■ **Exercise tasks**:
(a) Decide whether each statement below agrees with the piece on Bradley's shooting, answering yes or no and quoting the words of the piece that settle it: (i) Bradley is shooting 47.1 percent from the mid-range this season; (ii) Bradley is shooting better than 30 percent on corner 3s this season; (iii) Bradley's career-high 23 field goal attempts came against Houston.
(b) Copy out the part of the piece on Bradley's shooting that starts with "Avery is taking" and goes on through "come this season.".

■ **Text block**:
Every morning, we compile the links of the day and dump them here… highlighting the big storyline. Because there’s nothing quite as satisfying as a good morning dump.
This past summer, finally granted the opportunity to train without rehab or a lockout looming overhead, Bradley made a concerted effort to improve his jump shot. And thus far it’s worked. He’s shooting 47.1 percent from midrange and ranks in the league’s top 10 among players with at least 50 attempts from that distance.
Among guards who have attempted at least 50 midrange jumpers, his percentage places him in rare company — third in the league behind a pair of 20-point scorers considered among the game’s most dynamic shooting guards
What Bradley appears to have realized recently is that teams are giving him the freedom to take that mid-range jumper so when he finds space coming off a pick-and-roll, he’s not hesitating. And he shouldn’t. Bradley is shooting an excellent 47.1 percent (40 of 85) from the mid-range overall this season, including 53.1 percent (17 of 32) over these last three games. As he struggles to reestablish the catch-and-shoot 3-pointer as a consistent weapon (he’s shooting 23.8 percent on corner 3s this season), Bradley has made the mid-range his sweet spot and has resuscitated his own offense in the process.
For Boston, 14.7 percent of its offensive possessions have finished in the hands of pick-and-roll ball-handlers, according to Synergy Sports data — the third highest play type on the team behind spot-up (15.4 percent) and transition (15.1). Bradley has the best numbers on the team averaging 0.906 points per play. He’s shooting 50 percent (21 of 42) in those situations and has limited his turnovers by looking for his shot more than the pass since moving back to shooting guard.
Avery is taking the move to shooting guard literally. He’s taken 20+ field goal attempts three times in his career, and two of them have been been this past week (career-high 23 vs. Minnesota, and 22 vs. Houston. He also had 22 at Atlanta last April). Seven of the 10 games in which he’s shot the ball 15 times or more have come this season.

■ **Information supplied**:
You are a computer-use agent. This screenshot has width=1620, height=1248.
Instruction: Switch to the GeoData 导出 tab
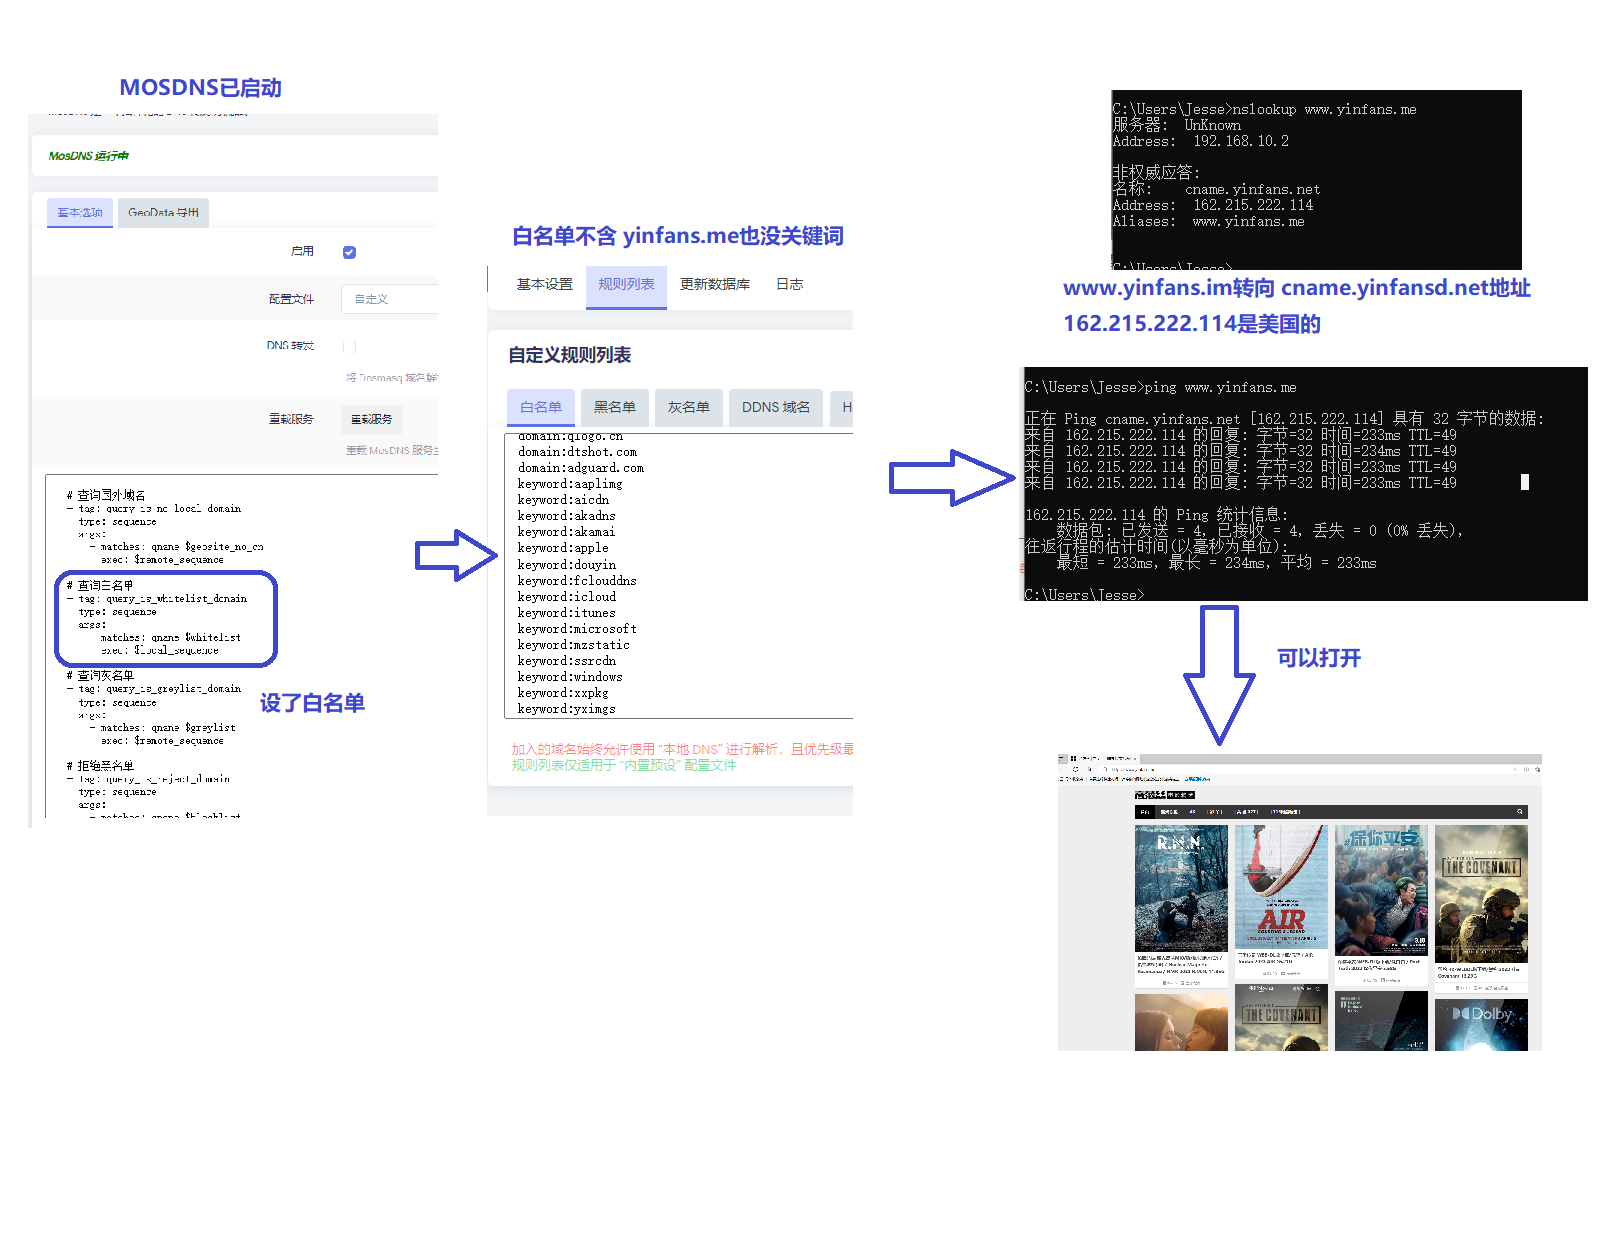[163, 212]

* * *

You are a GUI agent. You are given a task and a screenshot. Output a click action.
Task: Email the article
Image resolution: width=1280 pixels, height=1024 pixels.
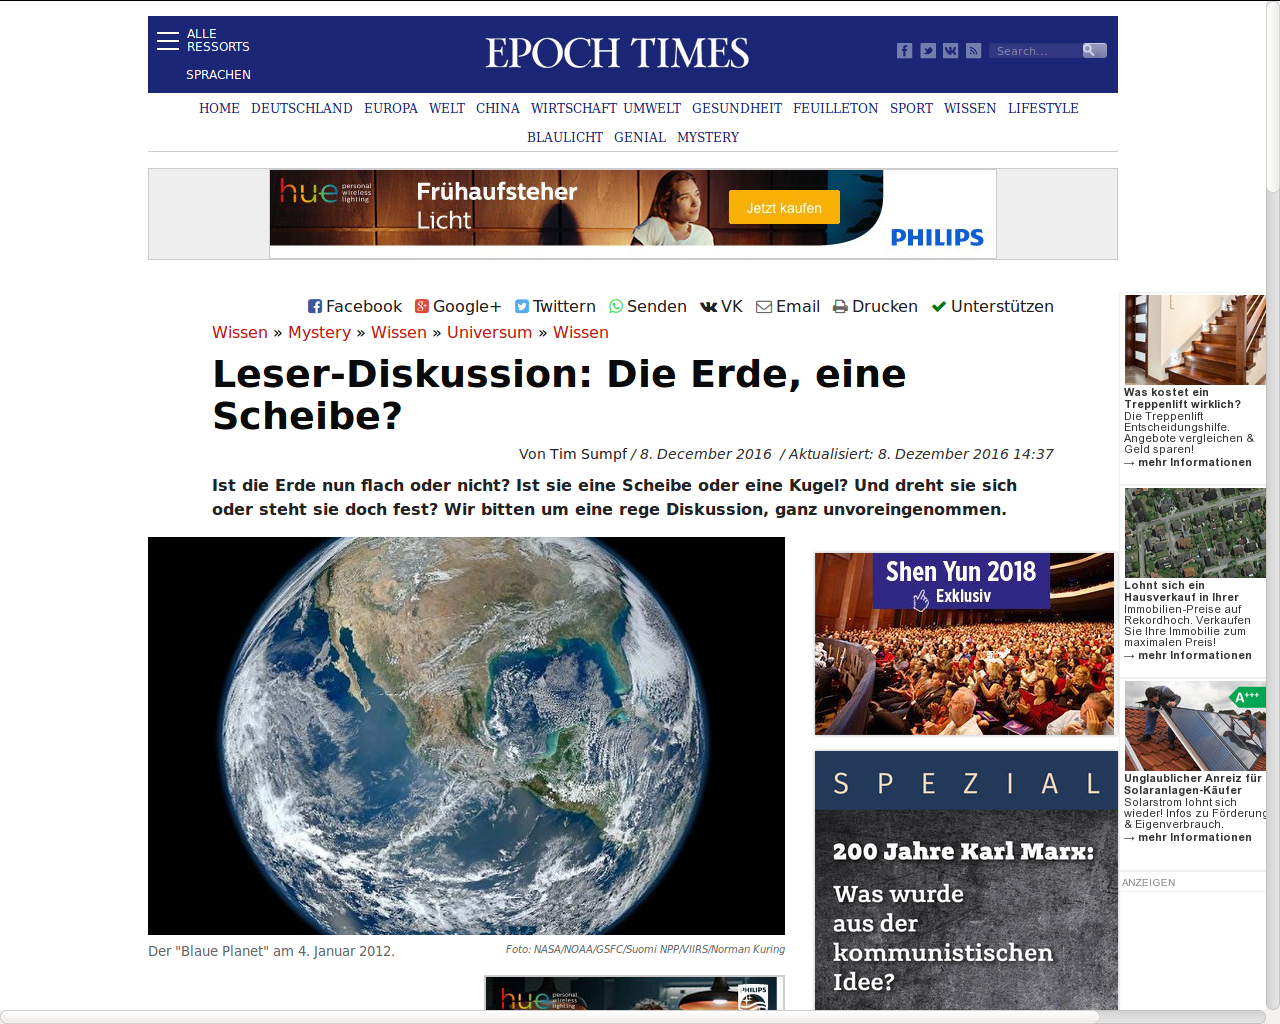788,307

* * *

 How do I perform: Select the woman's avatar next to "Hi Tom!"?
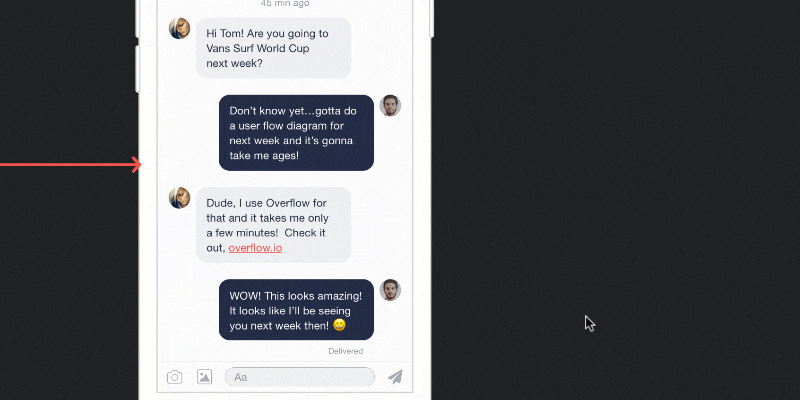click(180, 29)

■ **Task responses**:
(a)
(i) Yes: "Bradley is shooting an excellent 47.1 percent (40 of 85) from the mid-range overall this season"
(ii) No: "he’s shooting 23.8 percent on corner 3s this season"
(iii) No: "career-high 23 vs. Minnesota"

(b)
Avery is taking the move to shooting guard literally. He’s taken 20+ field goal attempts three times in his career, and two of them have been been this past week (career-high 23 vs. Minnesota, and 22 vs. Houston. He also had 22 at Atlanta last April). Seven of the 10 games in which he’s shot the ball 15 times or more have come this season.